WEDNESDAY, Oct. 31, 2018 (HealthDay News) — A polygenic risk score (PRS) can identify subsequent breast cancer risk among childhood survivors of cancer, according to a study published online Oct. 26 in Clinical Cancer Research.

Zhaoming Wang, Ph.D., from St. Jude Children’s Research Hospital in Memphis, Tennessee, and colleagues performed whole-genome sequencing on survivors in the St. Jude Lifetime Cohort and classified germline mutations in breast cancer predisposition genes for pathogenicity. For each survivor, a PRS was constructed using 170 established common risk variants.

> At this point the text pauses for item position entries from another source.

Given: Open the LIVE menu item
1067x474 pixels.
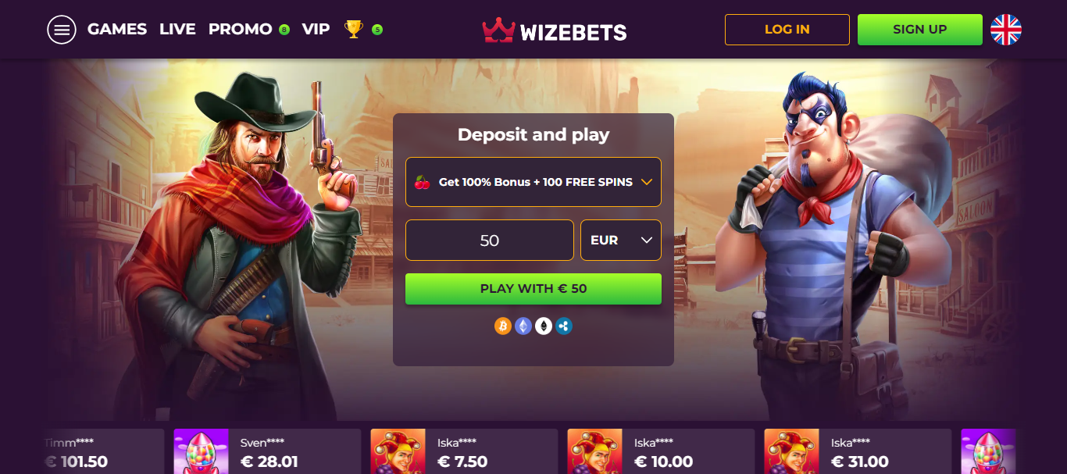Looking at the screenshot, I should [x=177, y=30].
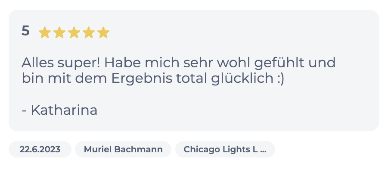
Task: Click the third gold star
Action: click(x=74, y=32)
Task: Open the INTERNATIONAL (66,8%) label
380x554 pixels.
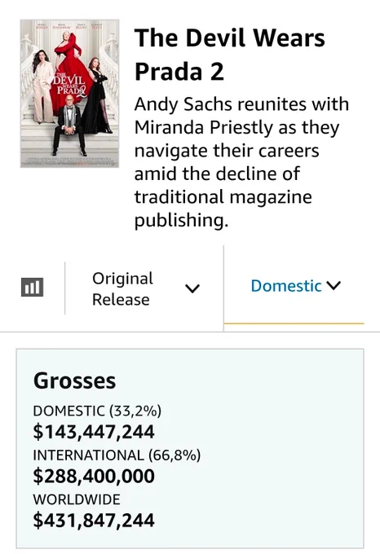Action: pyautogui.click(x=117, y=455)
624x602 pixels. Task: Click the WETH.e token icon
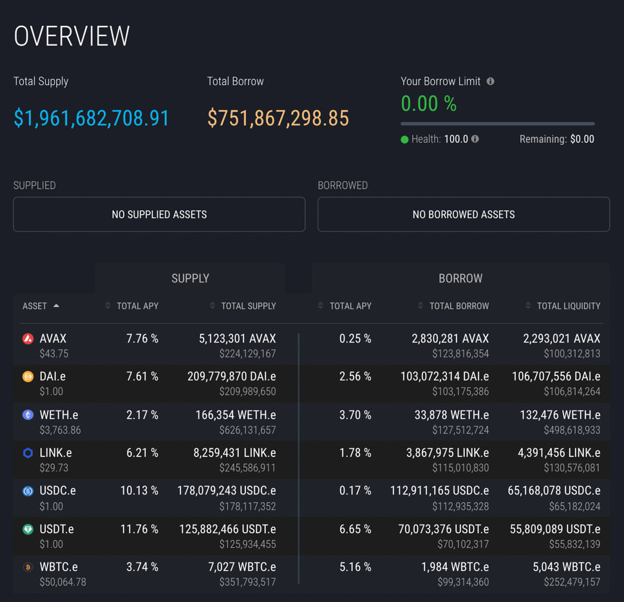pyautogui.click(x=28, y=415)
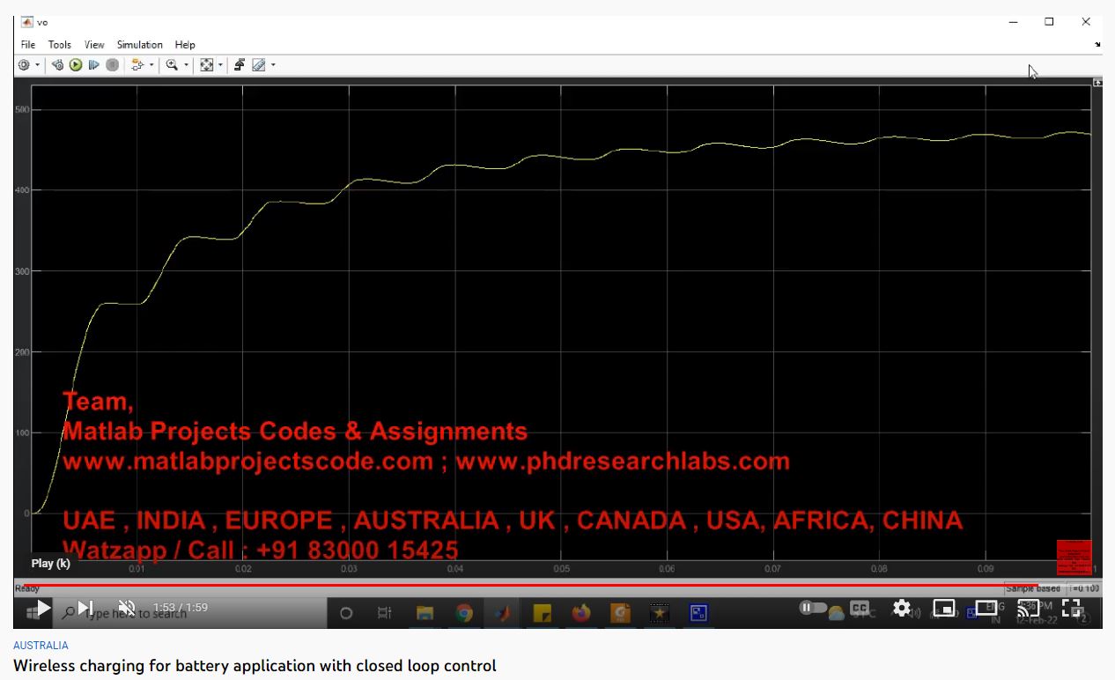This screenshot has width=1115, height=680.
Task: Click the Step Forward simulation icon
Action: [x=93, y=65]
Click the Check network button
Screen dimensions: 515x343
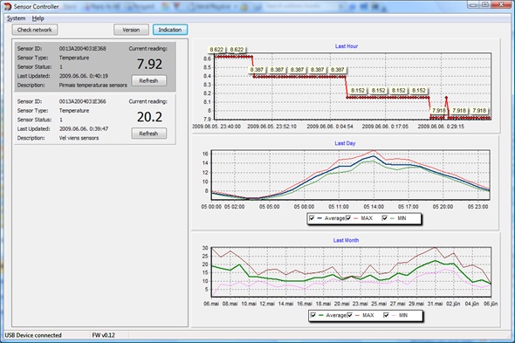pyautogui.click(x=35, y=30)
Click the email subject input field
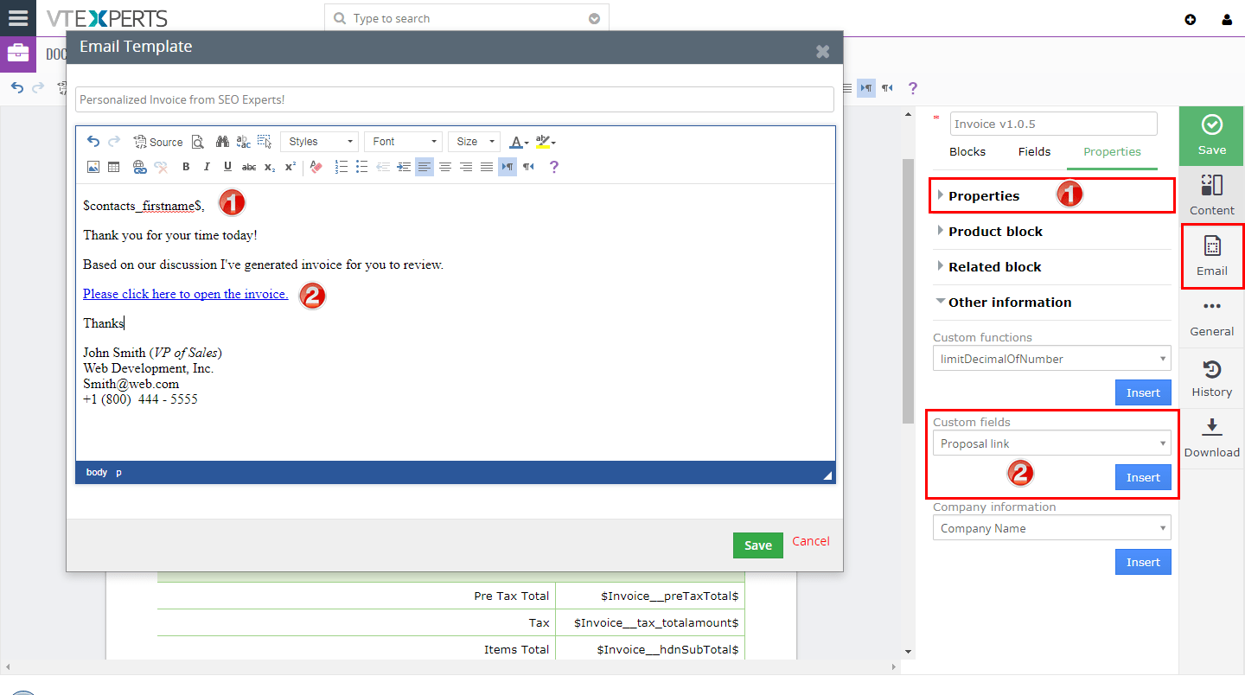1245x695 pixels. 455,99
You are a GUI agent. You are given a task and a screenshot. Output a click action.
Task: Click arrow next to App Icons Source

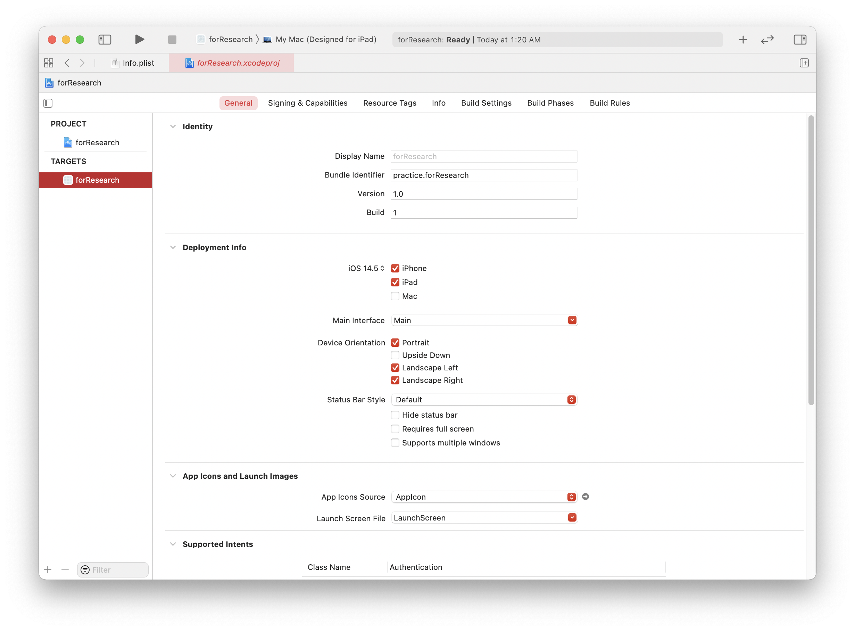[585, 497]
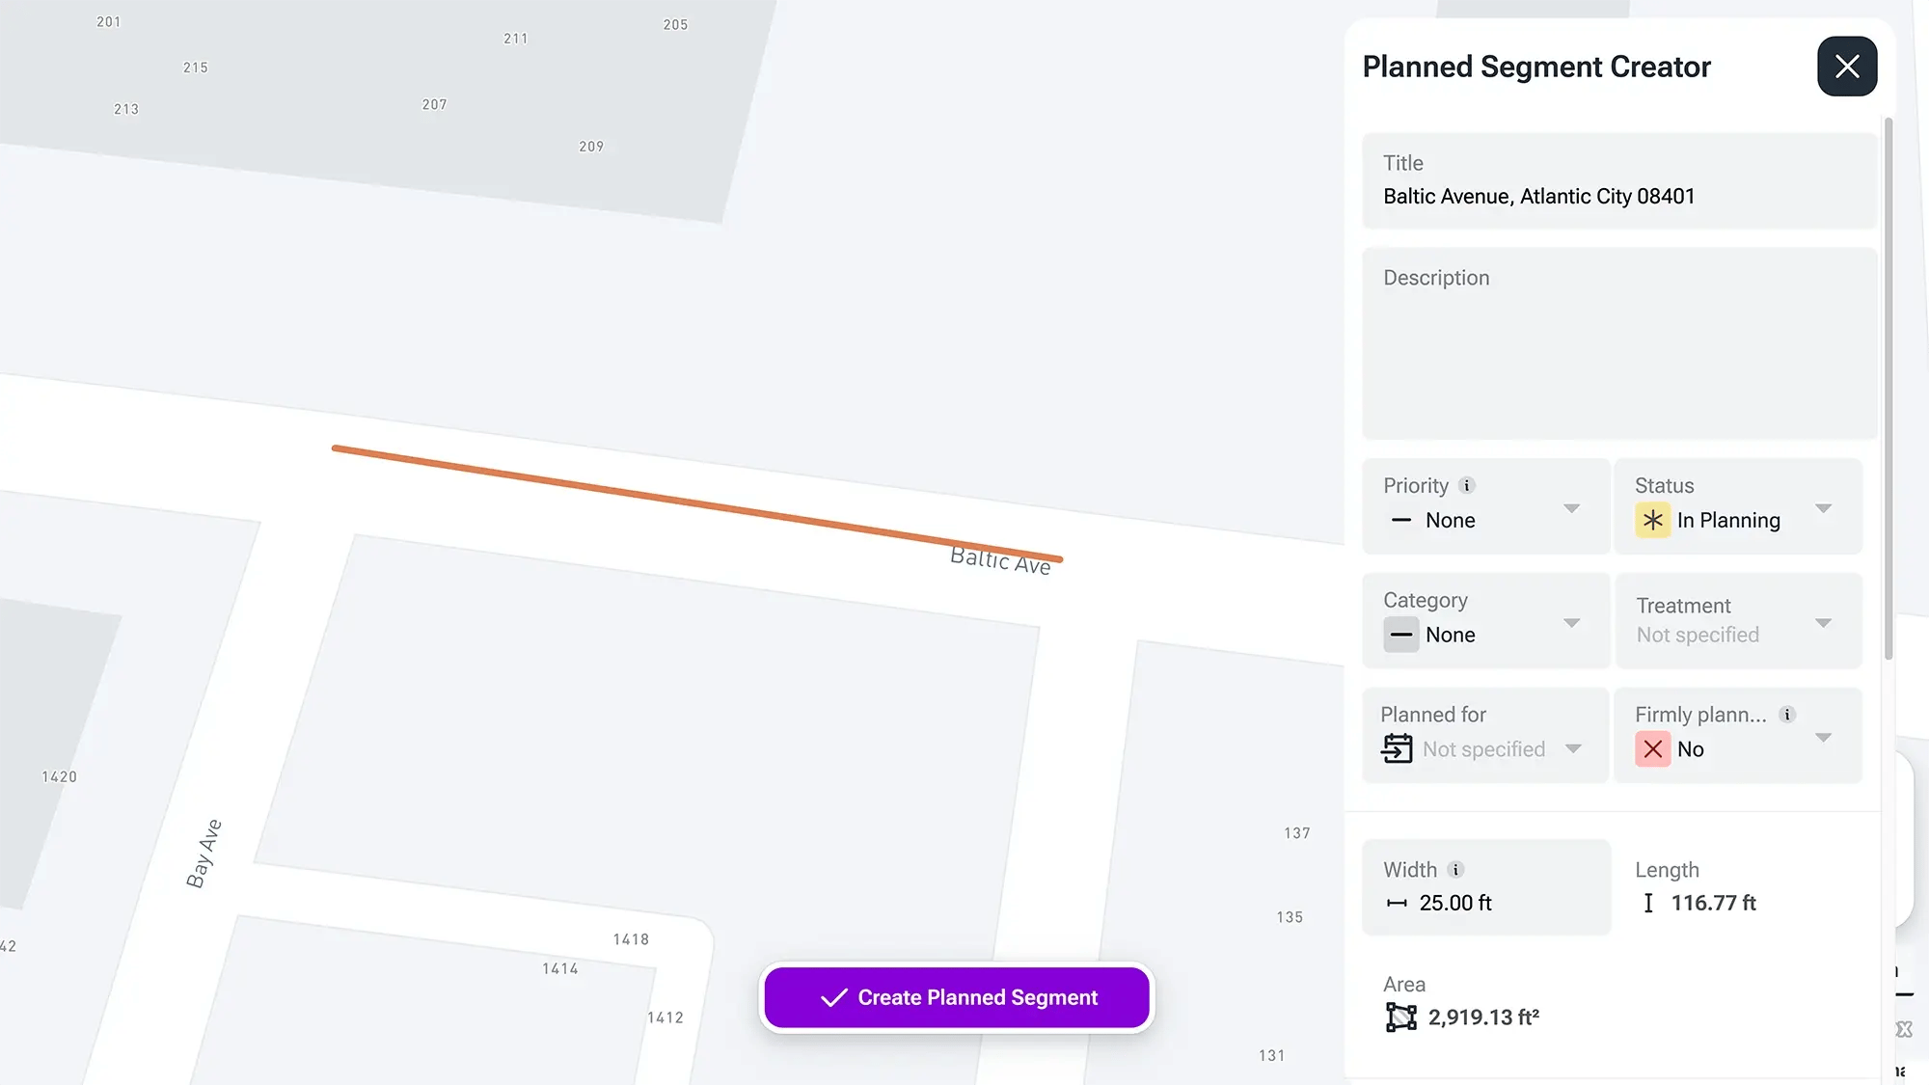Click the calendar icon in Planned for
The height and width of the screenshot is (1085, 1929).
1397,748
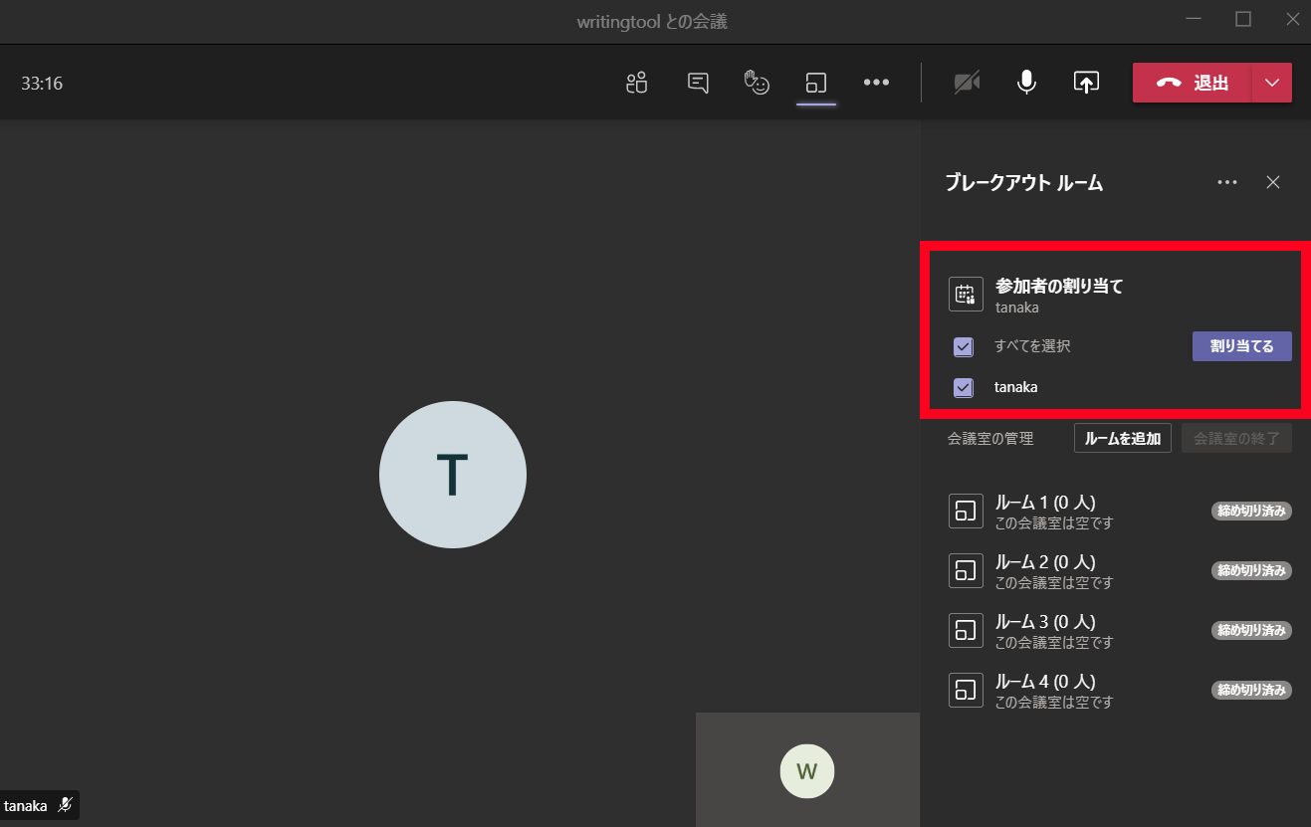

A total of 1,133 female survivors of European ancestry were included in the analysis, and 47 of them were diagnosed with one or more subsequent breast cancers. The researchers found that for survivors in the highest versus the lowest quintiles of PRS, the relative rates were 2.7 (95 percent confidence interval [CI], 1 to 7.3; P = 0.05), 3 (95 percent CI, 1.1 to 8.1; P = 0.03), and 2.4 (95 percent CI, 0.1 to 81.1; P = 0.62) for all survivors and for survivors with and without chest irradiation, respectively, after adjustment for confounding variables. After the researchers excluded carriers of pathogenic/likely pathogenic mutations in breast cancer predisposition genes, similar associations were observed. The PRS was correlated with the subsequent breast cancer rate under the age of 45 years (RR, 3.2; 95 percent CI, 1.2 to 8.3; P = 0.02).

“This method can be utilized in the clinical setting to enhance the identification of high-risk survivors to enable the early detection and potential prevention of subsequent breast cancer,” Wang said in a statement.